En tant qu’organe dirigeant des forces armées sur le plan militaire, l’État-major général (General Staff Department, GSD) est chargé d’organiser et de diriger la construction militaire des forces armées et de commander leurs opérations militaires. Il dirige le département des opérations militaires, le département des renseignements, le département des télécommunications, le  département de l’entraînement militaire, le département des affaires militaires, le département des équipements et le département de l’armement du peuple.

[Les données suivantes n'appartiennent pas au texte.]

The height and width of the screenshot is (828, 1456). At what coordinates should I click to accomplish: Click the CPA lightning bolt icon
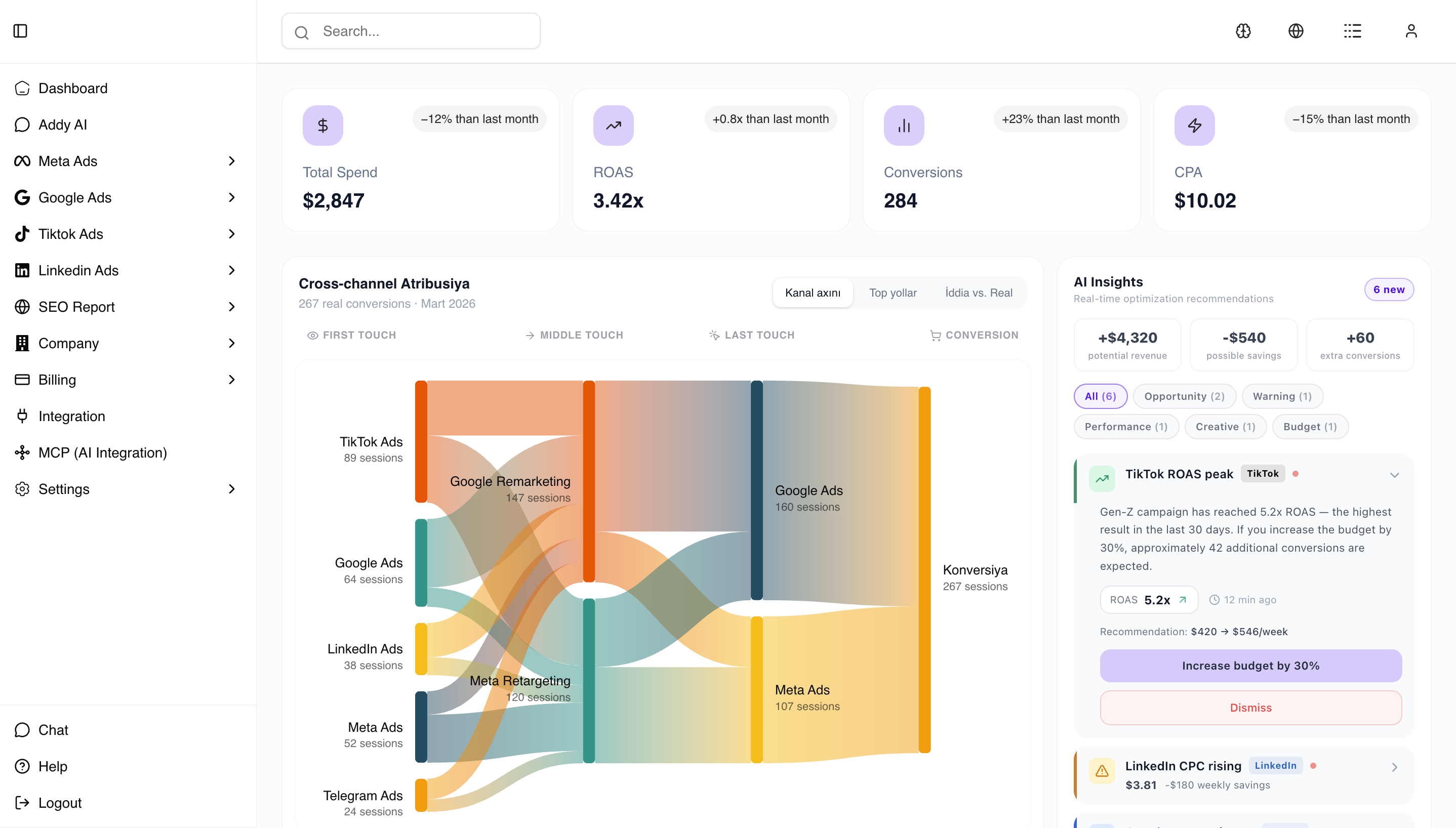tap(1194, 125)
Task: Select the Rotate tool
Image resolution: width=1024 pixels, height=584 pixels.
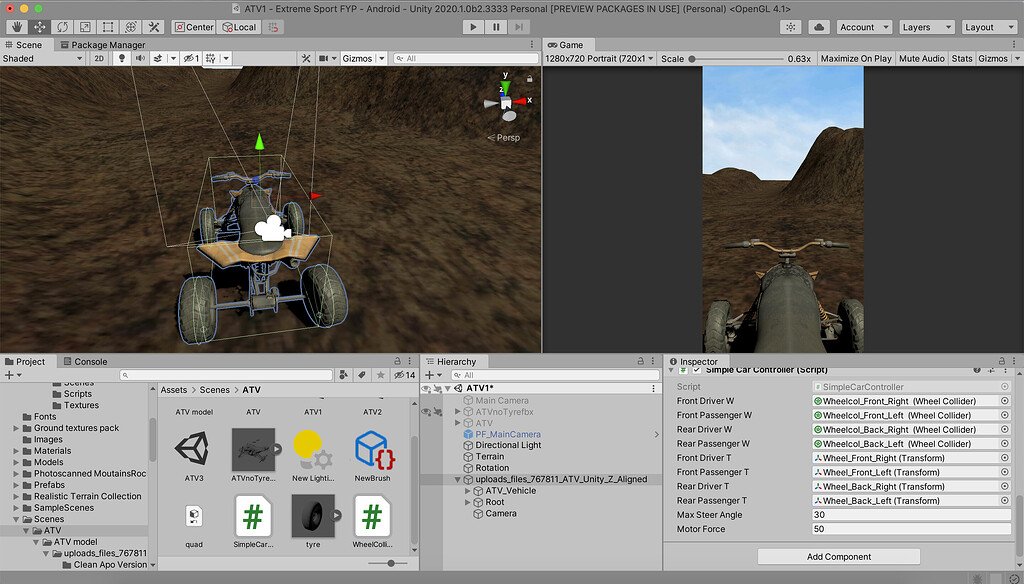Action: tap(62, 27)
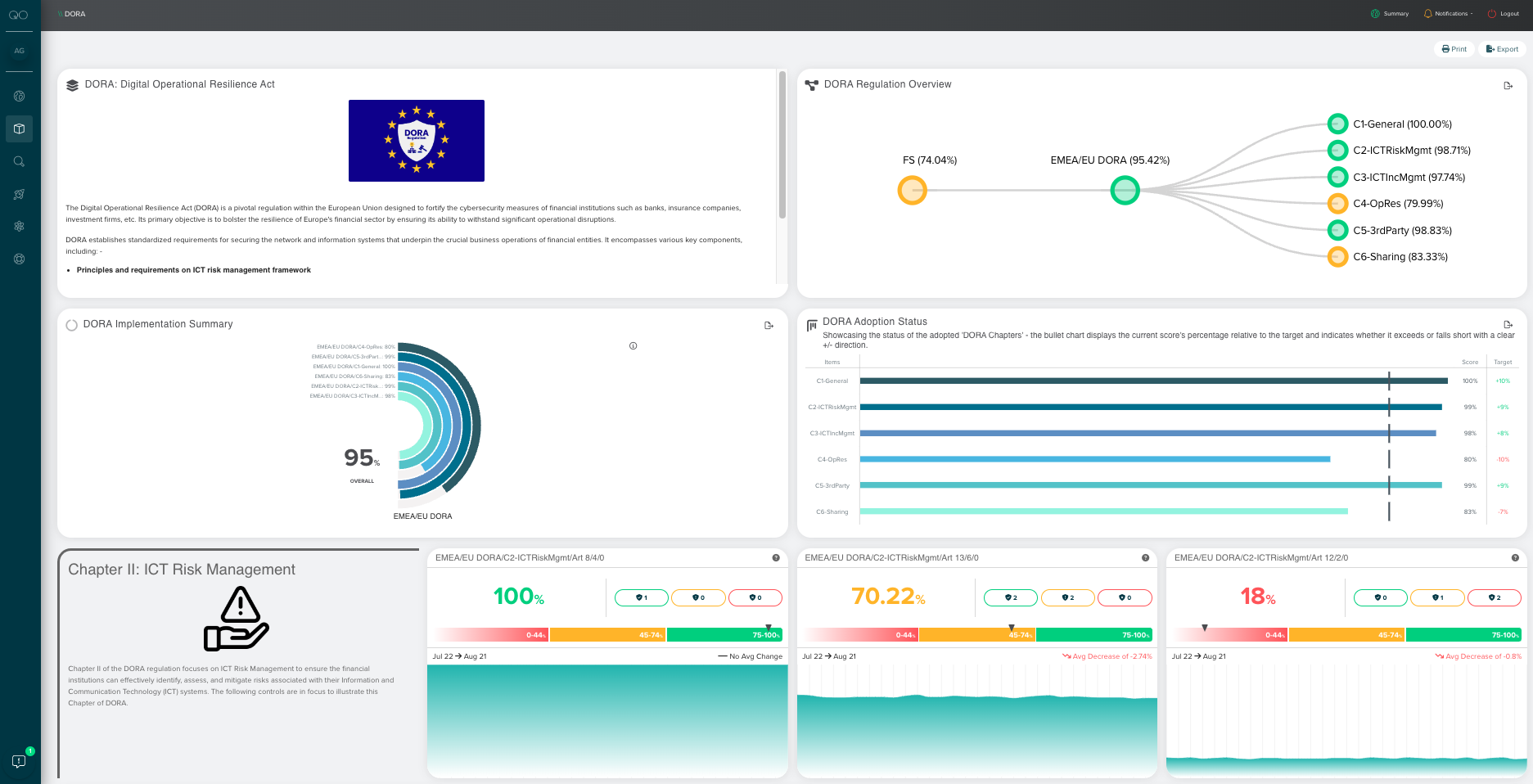Click the C4-OpRes node in regulation tree
This screenshot has width=1533, height=784.
(x=1337, y=204)
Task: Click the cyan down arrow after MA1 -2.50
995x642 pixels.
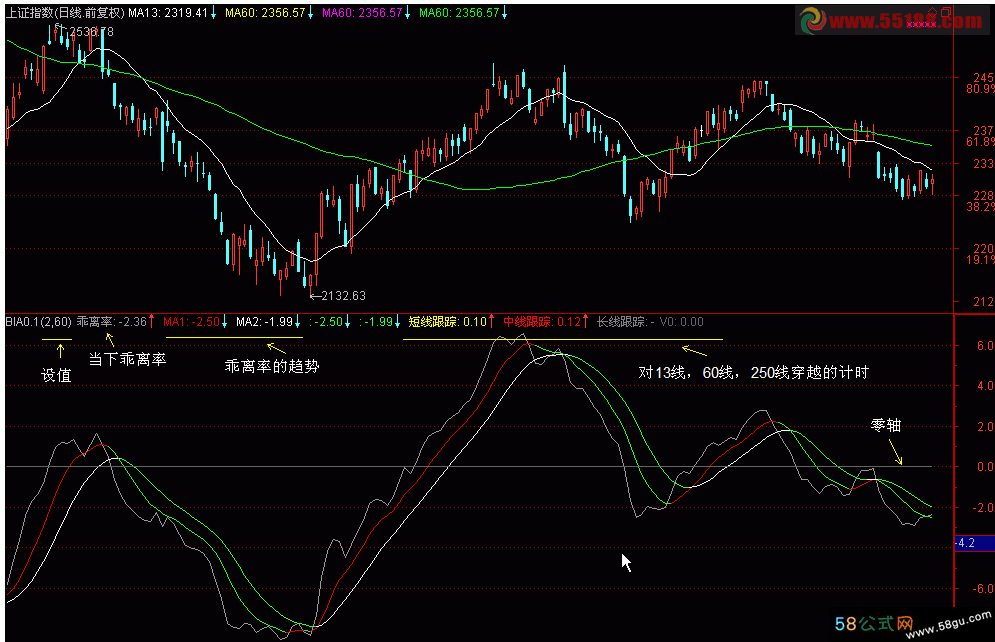Action: [226, 322]
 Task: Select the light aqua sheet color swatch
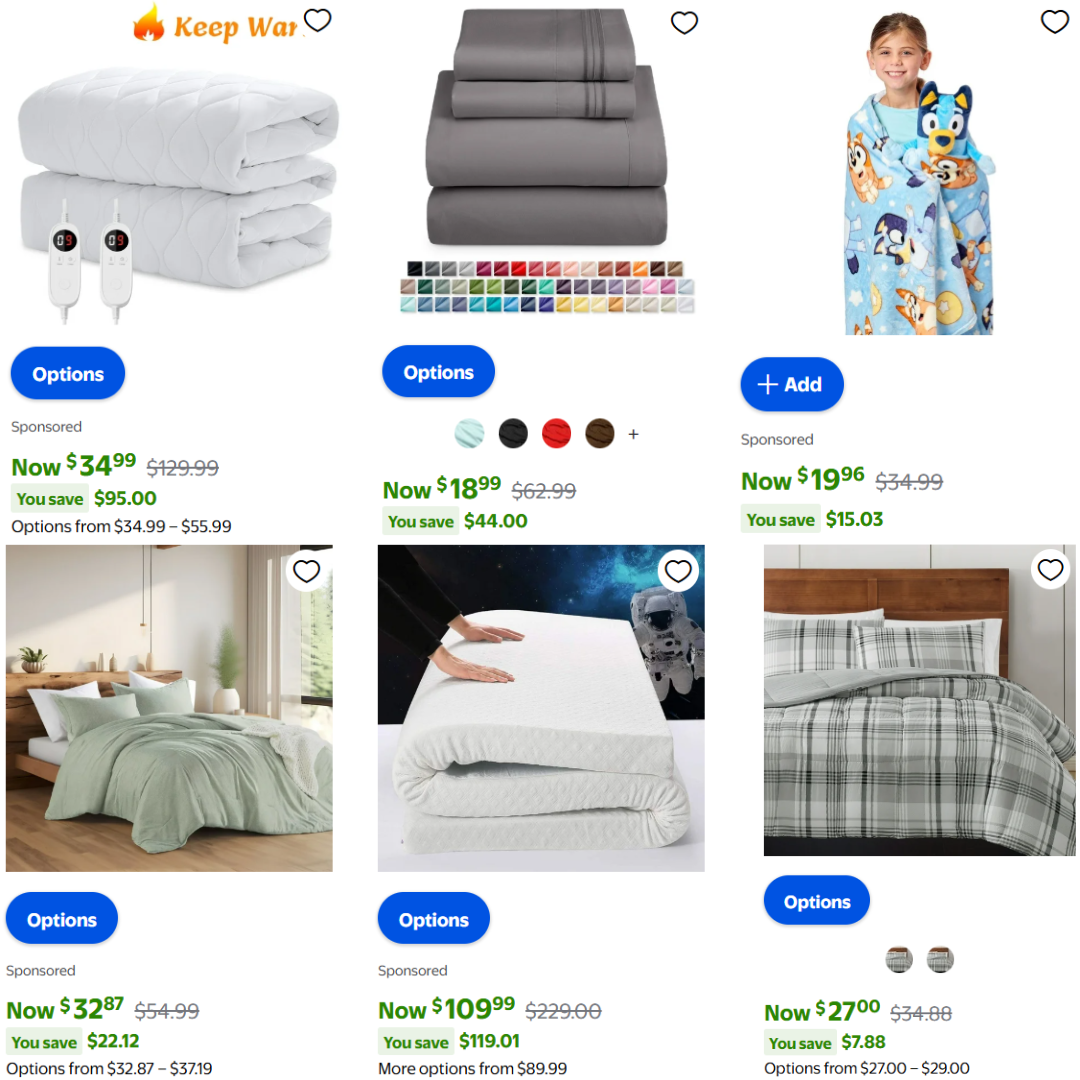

Il a pour taches principales d’élaborer le plan d’opérations stratégiques et le plan de mobilisation, et d’organiser la réalisation de ces plans, de commander et d’exécuter les opérations militaires des diverses armées et de zones de guerre, élaborer et faire appliquer le plan de construction des forces armées du peuple, et de prendre en main l’édification organisationnelle, l’entraînement militaire, le plan d’équipement et l’administration de l’armée.

Le Département politique général (General Political Department, GPD) est l’organe dirigeant suprême chargé du travail des organisations du PCC et du travail politico-idéologique dans l’armée. Il comprend le département des cadres, le département de propagande, le département de sécurité, le département de culture, le département de liaison, le tribunal militaire, le parquet militaire et le journal de l’Armée de libération. Il a pour taches principales de définir les principes et les taches du travail politique dans l’armée, selon les résolutions et les directives du Comité central du PCC et de la Commission militaire centrale, et donner des instructions aux organismes de l’échelon inférieur pour garantir l’accomplissement de toutes les missions confiées à l’armée par le Comité central du PCC, le Conseil des affaires d’État et la Commission militaire centrale.

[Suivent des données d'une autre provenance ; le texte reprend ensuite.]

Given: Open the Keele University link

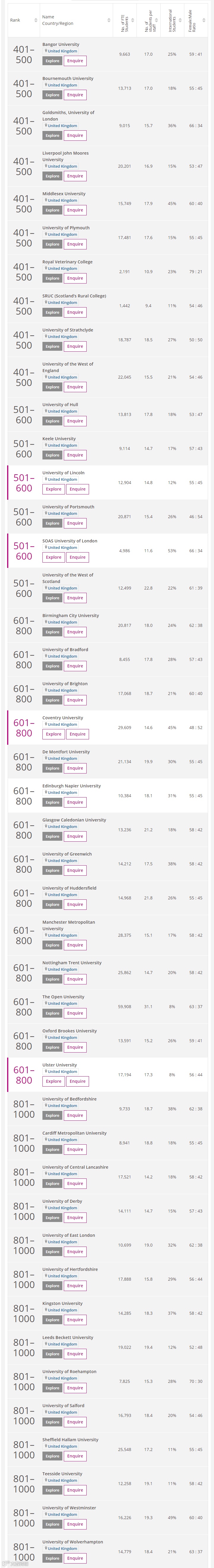Looking at the screenshot, I should [59, 439].
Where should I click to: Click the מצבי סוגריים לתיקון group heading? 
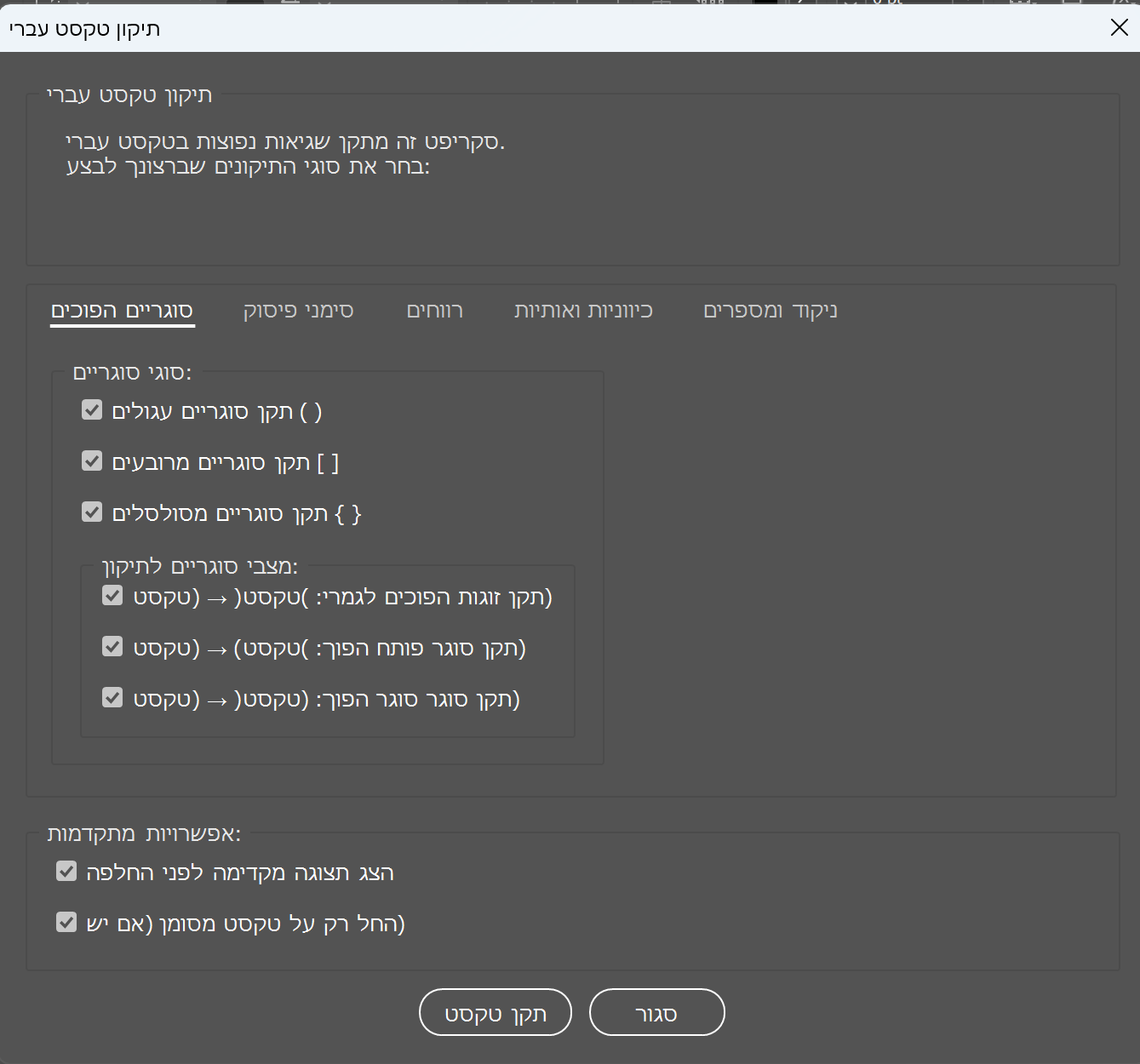tap(200, 567)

Le Département général de l’intendance (General Logistics Department, GLD) est chargé de ravitailler l’armée en matériels, en services médicaux et sanitaires, en techniques et en transports. Il comprend, entre autres, le département des finances, le  département des approvisionnements militaires, le département d’hygiène, le département du combustible, le département de construction de base et de casernes. Il a pour principales taches de planifier et d’exécuter le travail logistique de l’armée, d’élaborer les codes et les règlements du travail logistique et de contrôler leur application, d’organiser l’éducation et les exercices en matière d’intendance et les recherches scientifiques.

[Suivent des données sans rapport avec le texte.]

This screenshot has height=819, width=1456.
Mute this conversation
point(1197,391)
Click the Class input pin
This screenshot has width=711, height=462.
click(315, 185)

Le Département général de l’armement (General Armaments Department, GAD) est chargé d’organiser et de diriger le développement des armes et équipements de l’armée. Il comprend, entre autres, le comité scientifique et technique, le département de planification, le département des équipements de diverses armées et armes, le département de recherches scientifiques et de commande des équipements de l’armée de terre. Le ministère de la défense est rattaché au Conseil des affaires d’État et dispose de très peu de pouvoir. Il existe surtout pour coordonner les activités de liaisons avec les autres militaires, locaux ou étrangers.

Quant au budget militaire chinois, sa part dans les dépenses nationales était officiellement de 4,3 % en 2006[1]https://www.cia.gov/library/publications/the-world-factbook/geos/ch.html. En revanche, il est sous évalué car les dépenses de recherche développement ne sont pas prises en compte, ni les acquisitions de matériel et les dividendes des entreprises que l’armée gérait jusqu’à son désengagement économique sous Jiang Zemin ne sont pas prises en compte.

Données de 2012, mise à jour en cours. En particulier sur les départements qui ont évolués.